For a while he had employed a woman to attend to customers in the shop, but she had been an expense more than he could justify. He owned the shop—the ground floor of a redbrick townhouse, on a quiet street on the southern edge of Marylebone, almost into Mayfair—but the work of watch repair and sales did not generate enough income for him to be able to pay the wages of any staff, so he had let her go. Will now managed the occasional customers himself. It was the part of his work he liked the least, and although he understood how self-destructive it was to prefer that people didn’t visit the shop, he couldn’t change the way he felt.

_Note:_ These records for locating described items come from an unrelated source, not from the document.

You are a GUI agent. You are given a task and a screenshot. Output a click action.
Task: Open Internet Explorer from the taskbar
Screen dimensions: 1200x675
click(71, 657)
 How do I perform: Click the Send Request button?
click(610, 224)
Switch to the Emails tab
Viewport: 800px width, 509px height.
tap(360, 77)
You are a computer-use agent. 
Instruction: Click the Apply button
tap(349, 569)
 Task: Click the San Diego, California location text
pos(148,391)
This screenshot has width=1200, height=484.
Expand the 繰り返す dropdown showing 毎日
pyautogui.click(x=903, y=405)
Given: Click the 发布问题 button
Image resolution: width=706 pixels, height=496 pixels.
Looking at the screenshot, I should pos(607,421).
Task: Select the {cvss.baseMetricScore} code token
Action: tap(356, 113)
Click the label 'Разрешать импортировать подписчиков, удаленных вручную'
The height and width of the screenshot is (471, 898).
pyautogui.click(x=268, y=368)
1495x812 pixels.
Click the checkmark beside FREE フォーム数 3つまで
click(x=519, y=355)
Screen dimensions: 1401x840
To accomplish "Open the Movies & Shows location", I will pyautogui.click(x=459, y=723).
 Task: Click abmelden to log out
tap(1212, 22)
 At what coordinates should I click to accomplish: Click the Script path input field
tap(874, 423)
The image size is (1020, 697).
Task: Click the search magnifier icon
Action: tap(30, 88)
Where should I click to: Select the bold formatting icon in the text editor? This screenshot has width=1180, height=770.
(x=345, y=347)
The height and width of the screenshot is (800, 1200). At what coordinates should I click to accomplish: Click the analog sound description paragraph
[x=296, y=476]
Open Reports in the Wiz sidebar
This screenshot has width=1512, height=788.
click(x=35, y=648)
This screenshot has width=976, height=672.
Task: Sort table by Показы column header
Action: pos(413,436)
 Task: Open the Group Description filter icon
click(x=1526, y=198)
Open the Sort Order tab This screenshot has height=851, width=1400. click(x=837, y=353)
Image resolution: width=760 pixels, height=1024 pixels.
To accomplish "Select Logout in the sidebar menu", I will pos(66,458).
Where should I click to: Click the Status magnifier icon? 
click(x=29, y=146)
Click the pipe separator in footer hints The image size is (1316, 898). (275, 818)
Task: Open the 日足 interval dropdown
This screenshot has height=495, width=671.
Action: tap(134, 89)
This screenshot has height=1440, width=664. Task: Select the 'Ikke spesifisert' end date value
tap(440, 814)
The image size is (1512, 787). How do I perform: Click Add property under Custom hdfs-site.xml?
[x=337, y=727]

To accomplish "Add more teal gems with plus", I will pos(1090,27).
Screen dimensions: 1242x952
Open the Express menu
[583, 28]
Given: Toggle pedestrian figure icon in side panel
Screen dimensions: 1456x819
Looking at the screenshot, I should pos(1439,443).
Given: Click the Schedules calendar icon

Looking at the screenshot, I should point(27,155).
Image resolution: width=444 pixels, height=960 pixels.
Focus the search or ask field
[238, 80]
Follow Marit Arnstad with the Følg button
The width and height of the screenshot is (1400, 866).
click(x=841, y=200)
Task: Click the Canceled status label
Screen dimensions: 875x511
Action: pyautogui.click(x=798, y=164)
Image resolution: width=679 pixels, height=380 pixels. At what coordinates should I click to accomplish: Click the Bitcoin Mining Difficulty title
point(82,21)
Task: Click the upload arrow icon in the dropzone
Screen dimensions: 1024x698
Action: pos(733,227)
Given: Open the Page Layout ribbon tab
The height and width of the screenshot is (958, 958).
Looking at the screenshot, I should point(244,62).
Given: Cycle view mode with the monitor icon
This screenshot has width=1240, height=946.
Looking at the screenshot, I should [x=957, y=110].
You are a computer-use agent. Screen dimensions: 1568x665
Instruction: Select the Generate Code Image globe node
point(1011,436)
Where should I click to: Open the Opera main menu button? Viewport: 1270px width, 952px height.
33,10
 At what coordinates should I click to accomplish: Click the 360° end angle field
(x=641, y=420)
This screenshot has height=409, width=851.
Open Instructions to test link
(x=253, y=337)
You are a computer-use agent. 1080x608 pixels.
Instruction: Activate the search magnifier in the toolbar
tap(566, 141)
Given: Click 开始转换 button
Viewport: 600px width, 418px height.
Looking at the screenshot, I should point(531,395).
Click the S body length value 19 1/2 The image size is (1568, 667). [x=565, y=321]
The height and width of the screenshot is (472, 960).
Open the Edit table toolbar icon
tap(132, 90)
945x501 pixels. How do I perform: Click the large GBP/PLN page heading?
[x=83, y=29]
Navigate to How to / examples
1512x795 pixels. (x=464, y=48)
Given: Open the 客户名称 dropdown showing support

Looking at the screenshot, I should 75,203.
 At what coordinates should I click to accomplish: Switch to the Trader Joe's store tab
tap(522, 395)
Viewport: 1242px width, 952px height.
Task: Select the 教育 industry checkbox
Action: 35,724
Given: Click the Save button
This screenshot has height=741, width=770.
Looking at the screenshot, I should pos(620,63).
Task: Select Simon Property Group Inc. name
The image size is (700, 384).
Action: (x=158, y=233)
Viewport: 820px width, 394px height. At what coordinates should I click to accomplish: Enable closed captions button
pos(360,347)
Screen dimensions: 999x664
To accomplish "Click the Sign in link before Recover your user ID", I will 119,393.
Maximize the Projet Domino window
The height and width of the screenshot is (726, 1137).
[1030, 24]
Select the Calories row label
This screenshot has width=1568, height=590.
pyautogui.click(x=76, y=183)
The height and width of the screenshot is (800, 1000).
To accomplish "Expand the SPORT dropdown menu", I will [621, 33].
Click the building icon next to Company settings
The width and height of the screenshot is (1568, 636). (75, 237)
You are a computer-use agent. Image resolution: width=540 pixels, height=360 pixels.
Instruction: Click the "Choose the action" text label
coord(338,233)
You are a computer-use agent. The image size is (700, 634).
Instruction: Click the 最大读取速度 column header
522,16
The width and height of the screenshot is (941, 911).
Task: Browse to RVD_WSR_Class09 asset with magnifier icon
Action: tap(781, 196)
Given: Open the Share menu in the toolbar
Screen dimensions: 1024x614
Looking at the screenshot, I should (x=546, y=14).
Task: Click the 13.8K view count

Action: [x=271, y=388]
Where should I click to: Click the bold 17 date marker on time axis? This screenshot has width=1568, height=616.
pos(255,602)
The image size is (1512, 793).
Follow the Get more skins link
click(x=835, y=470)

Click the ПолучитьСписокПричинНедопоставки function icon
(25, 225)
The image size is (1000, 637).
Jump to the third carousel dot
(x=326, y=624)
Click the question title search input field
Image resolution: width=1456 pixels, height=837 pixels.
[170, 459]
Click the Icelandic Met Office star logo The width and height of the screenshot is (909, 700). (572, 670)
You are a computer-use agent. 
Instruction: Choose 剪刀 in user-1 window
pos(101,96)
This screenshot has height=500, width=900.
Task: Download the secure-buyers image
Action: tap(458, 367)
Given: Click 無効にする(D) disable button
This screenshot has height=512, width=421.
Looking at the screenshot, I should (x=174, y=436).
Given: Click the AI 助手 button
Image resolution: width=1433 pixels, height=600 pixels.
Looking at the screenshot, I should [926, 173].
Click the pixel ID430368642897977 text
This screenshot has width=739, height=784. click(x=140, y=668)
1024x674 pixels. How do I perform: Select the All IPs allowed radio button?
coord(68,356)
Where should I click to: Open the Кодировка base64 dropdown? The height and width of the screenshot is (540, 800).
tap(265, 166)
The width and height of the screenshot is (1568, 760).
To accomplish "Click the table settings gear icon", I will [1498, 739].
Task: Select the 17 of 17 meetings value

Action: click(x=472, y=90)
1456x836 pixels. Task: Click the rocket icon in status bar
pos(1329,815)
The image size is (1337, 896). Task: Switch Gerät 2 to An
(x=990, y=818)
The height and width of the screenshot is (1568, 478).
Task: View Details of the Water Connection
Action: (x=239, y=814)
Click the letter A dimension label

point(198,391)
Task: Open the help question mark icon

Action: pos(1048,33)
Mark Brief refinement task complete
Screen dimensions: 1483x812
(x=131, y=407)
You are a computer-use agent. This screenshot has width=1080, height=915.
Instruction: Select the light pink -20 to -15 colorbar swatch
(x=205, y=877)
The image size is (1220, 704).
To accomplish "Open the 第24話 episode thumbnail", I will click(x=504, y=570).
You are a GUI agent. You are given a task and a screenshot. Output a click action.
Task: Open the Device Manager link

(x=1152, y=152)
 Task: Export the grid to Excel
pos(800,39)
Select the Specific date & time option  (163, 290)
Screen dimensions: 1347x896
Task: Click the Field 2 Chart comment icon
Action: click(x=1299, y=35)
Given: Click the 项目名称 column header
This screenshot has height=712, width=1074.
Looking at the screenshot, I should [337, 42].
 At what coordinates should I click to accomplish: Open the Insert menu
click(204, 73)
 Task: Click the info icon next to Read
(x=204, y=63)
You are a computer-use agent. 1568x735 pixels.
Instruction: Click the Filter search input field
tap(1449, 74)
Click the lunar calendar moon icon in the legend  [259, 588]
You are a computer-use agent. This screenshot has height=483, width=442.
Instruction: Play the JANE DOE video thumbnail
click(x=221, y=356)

Will was peering through a magnifier as he reassembled the innerworkings of the watch, having replaced a worn piece of the mechanism. This was the part of the repair and servicing jobs he enjoyed most—putting everything back in its place, where things fitted properly and did their job exactly as designed. It was the most satisfying moment for him, when he could click the case back together and give the reassembled watch a polish. But that morning his usual satisfaction with his own work was elusive, as intangible as air and impossible to catch hold of. He sighed, misting up his magnifier briefly, and put down the tweezers to roll his chair away from the workbench.
He gazed out to the front of the shop, mulling his own mood. He had been unsettled ever since the meeting of the Society the evening before. He hadn’t slept well, hadn’t been able to face breakfast that morning, and he hadn’t been able to concentrate on his work all day. All because a magical item had appeared out in the world.
The truth was Will hated everything about magic, and he hated that he had to be part of the Society. Magic was the very definition of unpredictability, of something not following the rules of reality. It was everything he dreaded and despised.
In all the time that he had been a member of the Society—something he did out of duty, because his father had required it of him upon his death—there had never been a need to actually deal with magic in any meaningful way. Will had lived his life, as was his preference, as if magic did not exist. He tolerated the twice-yearly meetings of the Society because they were not demanding affairs. He told himself it was good that he had some sort of human contact, and in truth he didn’t mind either Frank or Magda. And the magical items were always locked away out of sight in the Clockwork Cabinet. Will even hated that name—the Clockwork Cabinet. Anyone with any sense knew what “clockwork” meant. There was nothing clockwork about the cabinet.
“Should have been called the Mechanical Cabinet,” he muttered to himself, not for the first time.
But now there was an item, and Magda was going to retrieve it. And worse than that, Frank had seemed to blame him somehow for something his father might have done. As if it werehisfault his father had told a friend about the Society.
There would be another meeting when Magda got back, Will was sure. Even if she didn’t come back with the item, Frank would want them to get together again to talk about it endlessly. And then the next scheduled meeting was in three weeks and that was already hanging over him. Will sighed in annoyance. He had never agreed to so many meetings. It was simply too much.
He got up from his seat at the workbench and crossed to the table on the opposite wall. He had a small espresso machine that he set to work. Coffee often calmed his nerves. He knew it was strange—for most people coffee set them on edge—but it had always been the opposite for him.